→ Tugas dan Latihan:
**A)** Tolong tulis ulang bagian teks tentang survei FSGI, mulai dari "Sedangkan teknik analisis" sampai dengan "diajukan pada kuesioner.".
**B)** Jawab pertanyaan berikut berdasarkan teks tentang survei FSGI:
(i) Berapa hari lamanya pengumpulan data?
(ii) Berapa jumlah responden yang terlibat?
(iii) Melalui aplikasi apa kuesioner disebarkan ke jaringan FSGI?

→ Kutipan:
┌──

Survei FSGI: Mayoritas Sekolah Belum Siap Hadapi New Normal

JakartaDetakpos-Survei Federasi Serikat Guru Indonesia (FSGI) menyimpulkan, mayoritas sekolah yang berada di zona hijau belum siap menghadapi kenormalan baru (new normal) jika sekolah dibuka kembali.

Metode survei bertujuan mengetahui bagaimana kesiapan sekolah menghadapi kenormalan baru seandainya sekolah dibuka kembali.

Pengumpulan data yang selama 3 hari, mulai dari tanggal 6 Juni 2020 s.d. 8 Juni 2020, melibatkan 1.656 responden. Mereka adalah guru, kepala sekolah,manajemen sekolah (yayasan) dari berbagai jenjang pendidikan PAUD/TK-SD/MI-SMP/MTs-SMA/SMK/MA berasal dari 34 Provinsi dan 245 kota/kabupaten seluruh wilayah Indonesia, tersebar mulai dari Kota Banda Aceh sampai Kabupaten Jajawijaya Papua dan Kota Merauke.

Adapun teknik pengumpulan data dilakukan melalui kuesioner tertutup dan terbuka (mixed) berbasis Web yang menggunakan aplikasi Google Form, yang disebarkan melaui aplikasi Whatsapp ke seluruh jaringan FSGI.

Sedangkan teknik analisis data dilakukan dengan mengkaji kecenderungan jawaban atau pilihan guru terhadap setiap pertanyaan maupun pernyataan yang diajukan pada kuesioner.

└──

→ Cuplikan Data:
┌──

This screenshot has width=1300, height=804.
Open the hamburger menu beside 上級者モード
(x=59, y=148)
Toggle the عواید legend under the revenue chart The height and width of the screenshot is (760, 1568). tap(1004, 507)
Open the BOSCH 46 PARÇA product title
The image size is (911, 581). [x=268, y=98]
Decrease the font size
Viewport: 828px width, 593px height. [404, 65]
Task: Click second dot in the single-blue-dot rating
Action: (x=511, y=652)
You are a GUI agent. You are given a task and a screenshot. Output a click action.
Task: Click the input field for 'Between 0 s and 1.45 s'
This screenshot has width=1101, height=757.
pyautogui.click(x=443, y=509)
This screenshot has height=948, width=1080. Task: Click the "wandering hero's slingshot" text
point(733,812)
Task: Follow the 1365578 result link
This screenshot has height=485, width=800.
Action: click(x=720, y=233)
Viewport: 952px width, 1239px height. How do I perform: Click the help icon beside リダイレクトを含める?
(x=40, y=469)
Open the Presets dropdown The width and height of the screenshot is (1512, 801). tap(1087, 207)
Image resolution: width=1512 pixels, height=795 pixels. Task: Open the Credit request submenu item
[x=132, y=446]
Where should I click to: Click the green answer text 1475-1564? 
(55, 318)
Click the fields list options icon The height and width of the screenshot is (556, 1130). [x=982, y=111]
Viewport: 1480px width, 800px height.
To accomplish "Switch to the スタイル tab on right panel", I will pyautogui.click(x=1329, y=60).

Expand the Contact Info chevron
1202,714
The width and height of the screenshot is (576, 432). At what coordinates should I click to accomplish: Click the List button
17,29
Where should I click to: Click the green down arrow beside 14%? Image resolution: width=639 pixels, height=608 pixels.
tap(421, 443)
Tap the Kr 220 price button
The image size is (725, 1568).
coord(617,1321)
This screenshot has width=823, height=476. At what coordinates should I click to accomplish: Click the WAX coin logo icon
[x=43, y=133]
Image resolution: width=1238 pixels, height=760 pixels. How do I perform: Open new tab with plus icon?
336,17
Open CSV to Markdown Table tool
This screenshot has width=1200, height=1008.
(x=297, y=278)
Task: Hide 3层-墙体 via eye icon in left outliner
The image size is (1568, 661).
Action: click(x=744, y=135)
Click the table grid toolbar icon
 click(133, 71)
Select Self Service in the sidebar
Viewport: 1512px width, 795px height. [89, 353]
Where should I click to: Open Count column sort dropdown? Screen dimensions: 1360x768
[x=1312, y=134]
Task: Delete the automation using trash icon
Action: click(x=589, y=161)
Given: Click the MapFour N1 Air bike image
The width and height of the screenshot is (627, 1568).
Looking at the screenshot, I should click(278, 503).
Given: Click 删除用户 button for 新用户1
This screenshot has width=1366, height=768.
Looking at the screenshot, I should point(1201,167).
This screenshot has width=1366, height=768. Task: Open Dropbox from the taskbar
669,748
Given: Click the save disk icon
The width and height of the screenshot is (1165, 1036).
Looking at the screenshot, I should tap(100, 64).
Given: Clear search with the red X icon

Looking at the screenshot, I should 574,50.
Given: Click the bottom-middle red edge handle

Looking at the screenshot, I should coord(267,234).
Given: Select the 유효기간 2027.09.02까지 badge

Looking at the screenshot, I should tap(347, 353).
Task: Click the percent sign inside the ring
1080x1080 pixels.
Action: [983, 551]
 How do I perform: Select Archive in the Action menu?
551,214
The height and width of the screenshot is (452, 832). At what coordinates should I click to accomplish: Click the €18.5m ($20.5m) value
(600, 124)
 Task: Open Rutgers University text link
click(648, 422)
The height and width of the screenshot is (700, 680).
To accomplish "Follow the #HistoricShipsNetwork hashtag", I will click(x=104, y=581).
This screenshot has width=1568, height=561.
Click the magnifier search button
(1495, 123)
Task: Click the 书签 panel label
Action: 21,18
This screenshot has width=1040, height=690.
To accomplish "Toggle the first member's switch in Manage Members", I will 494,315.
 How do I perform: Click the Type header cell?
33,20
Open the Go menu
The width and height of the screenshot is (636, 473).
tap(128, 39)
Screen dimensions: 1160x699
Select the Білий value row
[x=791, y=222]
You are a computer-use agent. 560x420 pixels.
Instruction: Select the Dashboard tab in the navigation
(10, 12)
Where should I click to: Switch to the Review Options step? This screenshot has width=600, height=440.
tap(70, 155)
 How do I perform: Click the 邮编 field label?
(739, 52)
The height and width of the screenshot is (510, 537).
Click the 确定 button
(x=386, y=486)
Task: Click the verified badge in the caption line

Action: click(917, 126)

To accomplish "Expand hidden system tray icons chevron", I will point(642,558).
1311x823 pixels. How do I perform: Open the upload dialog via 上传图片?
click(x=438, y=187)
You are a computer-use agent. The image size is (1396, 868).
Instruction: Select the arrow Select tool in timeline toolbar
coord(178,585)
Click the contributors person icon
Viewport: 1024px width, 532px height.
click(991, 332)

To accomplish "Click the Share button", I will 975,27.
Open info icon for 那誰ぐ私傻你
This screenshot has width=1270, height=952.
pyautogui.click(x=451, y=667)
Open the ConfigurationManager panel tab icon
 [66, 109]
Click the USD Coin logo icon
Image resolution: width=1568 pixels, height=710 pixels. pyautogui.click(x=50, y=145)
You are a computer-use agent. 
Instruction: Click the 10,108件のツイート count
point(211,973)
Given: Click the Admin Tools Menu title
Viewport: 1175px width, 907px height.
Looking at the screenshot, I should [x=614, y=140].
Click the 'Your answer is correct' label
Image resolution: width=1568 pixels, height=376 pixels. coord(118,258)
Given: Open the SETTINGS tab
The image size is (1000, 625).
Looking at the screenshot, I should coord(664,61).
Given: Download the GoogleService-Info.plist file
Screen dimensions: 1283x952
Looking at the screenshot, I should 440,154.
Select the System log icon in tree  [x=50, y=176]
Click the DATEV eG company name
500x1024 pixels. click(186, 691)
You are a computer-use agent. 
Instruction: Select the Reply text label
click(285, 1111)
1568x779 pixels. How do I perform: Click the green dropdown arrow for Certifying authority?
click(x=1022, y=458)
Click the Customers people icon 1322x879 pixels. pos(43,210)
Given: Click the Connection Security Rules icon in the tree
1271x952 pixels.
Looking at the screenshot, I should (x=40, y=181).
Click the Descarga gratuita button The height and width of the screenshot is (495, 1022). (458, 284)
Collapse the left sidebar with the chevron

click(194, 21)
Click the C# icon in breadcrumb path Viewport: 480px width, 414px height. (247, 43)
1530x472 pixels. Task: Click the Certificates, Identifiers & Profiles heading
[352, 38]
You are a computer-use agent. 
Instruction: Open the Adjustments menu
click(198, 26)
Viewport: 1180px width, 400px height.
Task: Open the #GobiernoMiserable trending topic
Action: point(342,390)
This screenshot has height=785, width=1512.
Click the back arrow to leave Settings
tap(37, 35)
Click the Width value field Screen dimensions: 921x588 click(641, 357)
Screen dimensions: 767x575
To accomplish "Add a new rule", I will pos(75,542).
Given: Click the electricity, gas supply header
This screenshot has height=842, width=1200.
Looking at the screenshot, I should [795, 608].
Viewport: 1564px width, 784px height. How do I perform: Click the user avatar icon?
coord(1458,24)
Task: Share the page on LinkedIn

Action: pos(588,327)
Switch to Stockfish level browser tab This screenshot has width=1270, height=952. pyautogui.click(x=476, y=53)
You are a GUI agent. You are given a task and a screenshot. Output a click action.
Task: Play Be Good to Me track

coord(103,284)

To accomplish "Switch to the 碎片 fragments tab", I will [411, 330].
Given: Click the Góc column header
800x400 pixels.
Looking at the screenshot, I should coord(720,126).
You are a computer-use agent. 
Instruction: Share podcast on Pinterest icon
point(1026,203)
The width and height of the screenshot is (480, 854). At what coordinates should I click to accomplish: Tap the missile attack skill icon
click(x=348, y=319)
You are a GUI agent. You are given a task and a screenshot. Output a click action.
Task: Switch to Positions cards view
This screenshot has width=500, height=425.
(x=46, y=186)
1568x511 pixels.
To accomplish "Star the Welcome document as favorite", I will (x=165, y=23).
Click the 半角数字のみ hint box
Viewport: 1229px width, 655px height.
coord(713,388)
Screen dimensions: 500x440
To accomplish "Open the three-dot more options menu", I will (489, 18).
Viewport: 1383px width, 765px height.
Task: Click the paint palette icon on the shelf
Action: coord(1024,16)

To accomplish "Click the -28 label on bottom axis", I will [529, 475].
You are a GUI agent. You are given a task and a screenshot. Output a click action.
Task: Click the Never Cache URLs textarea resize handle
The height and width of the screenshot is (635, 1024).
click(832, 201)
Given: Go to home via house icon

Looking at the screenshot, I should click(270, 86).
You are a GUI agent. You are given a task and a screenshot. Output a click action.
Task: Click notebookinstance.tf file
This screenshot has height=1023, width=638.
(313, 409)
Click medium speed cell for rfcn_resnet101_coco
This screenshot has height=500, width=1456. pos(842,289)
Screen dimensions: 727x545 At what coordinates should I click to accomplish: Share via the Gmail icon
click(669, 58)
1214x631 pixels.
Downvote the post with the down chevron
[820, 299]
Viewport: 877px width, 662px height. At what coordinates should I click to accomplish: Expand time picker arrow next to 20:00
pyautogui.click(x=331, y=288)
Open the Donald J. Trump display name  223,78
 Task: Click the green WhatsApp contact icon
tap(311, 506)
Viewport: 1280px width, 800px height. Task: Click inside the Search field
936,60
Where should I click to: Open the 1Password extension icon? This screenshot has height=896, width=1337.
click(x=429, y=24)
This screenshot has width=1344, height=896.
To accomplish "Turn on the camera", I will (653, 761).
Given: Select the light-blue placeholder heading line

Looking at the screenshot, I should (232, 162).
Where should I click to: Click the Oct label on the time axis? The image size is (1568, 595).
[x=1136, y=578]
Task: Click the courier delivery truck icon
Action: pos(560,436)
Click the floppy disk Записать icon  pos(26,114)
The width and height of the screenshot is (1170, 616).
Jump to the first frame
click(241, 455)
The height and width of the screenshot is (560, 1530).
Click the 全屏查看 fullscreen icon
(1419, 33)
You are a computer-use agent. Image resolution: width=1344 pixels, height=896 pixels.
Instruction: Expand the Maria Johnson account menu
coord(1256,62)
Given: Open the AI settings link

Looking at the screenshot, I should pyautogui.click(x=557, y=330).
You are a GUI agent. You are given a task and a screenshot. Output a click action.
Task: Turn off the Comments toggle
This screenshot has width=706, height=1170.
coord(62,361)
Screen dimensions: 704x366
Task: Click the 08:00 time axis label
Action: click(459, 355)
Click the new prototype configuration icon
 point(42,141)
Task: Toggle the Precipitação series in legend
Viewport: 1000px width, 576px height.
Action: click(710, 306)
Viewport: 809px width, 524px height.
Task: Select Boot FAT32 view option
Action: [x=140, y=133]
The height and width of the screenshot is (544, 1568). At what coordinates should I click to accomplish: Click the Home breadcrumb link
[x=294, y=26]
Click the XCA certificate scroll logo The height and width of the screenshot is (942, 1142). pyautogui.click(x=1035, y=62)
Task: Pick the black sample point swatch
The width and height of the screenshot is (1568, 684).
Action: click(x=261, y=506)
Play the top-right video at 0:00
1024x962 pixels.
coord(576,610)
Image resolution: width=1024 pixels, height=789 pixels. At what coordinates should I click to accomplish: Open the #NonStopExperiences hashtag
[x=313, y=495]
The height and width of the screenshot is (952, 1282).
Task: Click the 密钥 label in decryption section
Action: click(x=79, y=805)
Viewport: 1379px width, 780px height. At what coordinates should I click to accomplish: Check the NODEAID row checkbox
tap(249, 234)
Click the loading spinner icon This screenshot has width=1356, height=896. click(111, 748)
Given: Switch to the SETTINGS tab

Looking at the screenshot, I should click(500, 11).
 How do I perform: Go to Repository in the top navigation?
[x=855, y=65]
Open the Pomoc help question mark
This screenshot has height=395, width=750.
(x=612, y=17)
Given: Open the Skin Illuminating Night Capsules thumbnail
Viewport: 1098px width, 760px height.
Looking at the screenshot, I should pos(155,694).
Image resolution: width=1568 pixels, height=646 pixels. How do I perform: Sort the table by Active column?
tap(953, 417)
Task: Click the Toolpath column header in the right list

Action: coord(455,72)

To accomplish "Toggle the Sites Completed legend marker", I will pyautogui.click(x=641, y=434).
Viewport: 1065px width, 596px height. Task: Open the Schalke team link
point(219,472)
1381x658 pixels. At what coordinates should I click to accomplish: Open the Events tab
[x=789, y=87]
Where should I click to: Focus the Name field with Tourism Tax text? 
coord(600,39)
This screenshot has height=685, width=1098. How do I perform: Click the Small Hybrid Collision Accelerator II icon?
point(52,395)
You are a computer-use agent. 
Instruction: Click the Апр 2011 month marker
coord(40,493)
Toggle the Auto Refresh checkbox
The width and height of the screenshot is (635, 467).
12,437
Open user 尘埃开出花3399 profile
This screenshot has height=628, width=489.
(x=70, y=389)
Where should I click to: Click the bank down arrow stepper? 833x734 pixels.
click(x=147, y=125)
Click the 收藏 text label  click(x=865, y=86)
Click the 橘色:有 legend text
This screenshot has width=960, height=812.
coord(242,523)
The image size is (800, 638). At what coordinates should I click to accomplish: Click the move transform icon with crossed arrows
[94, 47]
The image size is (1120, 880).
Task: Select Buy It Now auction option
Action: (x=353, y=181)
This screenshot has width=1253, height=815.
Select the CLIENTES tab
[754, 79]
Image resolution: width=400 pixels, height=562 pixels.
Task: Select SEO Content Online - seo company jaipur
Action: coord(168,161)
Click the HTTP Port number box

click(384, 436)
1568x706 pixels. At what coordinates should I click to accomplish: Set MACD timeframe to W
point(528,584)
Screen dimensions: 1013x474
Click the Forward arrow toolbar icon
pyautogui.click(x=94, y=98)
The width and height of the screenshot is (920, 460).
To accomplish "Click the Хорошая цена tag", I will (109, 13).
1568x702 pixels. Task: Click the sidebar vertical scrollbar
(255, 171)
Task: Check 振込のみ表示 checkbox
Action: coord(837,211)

└──

→ Kunci Jawaban:
**A)**
Sedangkan teknik analisis data dilakukan dengan mengkaji kecenderungan jawaban atau pilihan guru terhadap setiap pertanyaan maupun pernyataan yang diajukan pada kuesioner.

**B)**
(i) 3 hari, dari 6 Juni 2020 sampai 8 Juni 2020
(ii) 1.656 responden
(iii) WhatsApp